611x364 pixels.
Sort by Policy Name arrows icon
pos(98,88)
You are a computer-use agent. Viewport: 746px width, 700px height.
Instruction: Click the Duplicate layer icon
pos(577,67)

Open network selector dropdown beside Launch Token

...

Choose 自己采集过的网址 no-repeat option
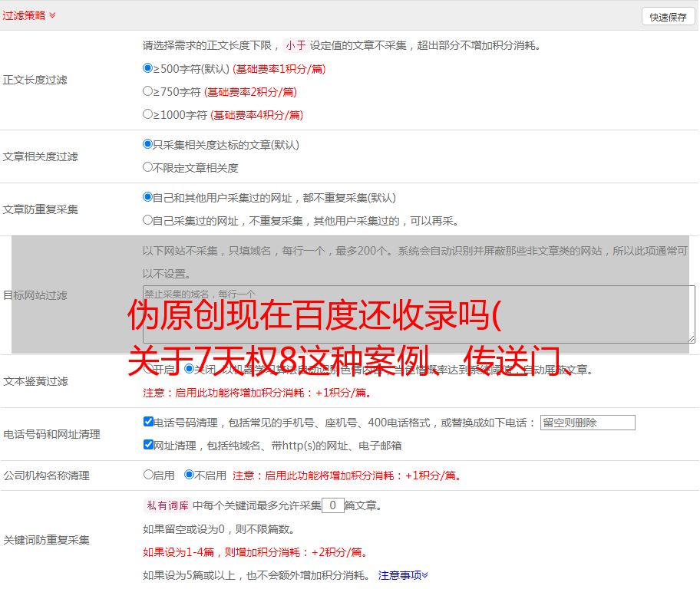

* * *

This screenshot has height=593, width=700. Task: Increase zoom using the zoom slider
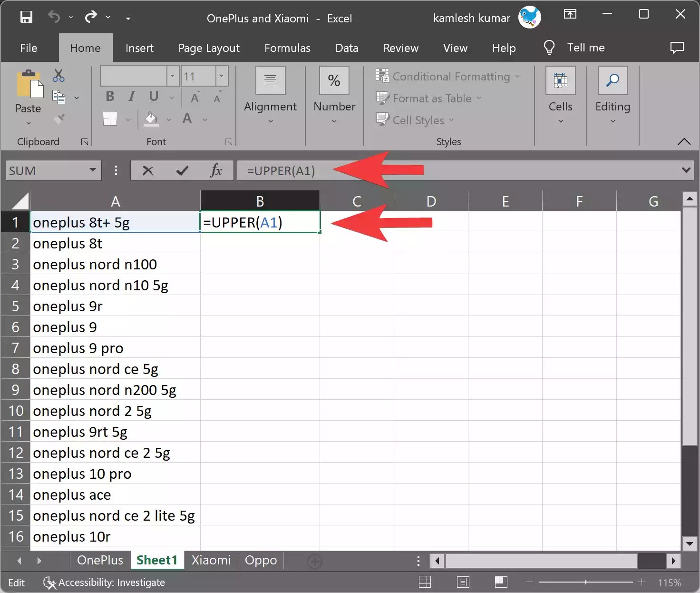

Work required: Look above for the line with "Instruction: Click the Duplicate layer icon" and the line with "Open network selector". Retype those two lines and every line between them exactly, adding nothing.

Solution to the problem:
Instruction: Click the Duplicate layer icon
pos(577,67)

Open network selector dropdown beside Launch Token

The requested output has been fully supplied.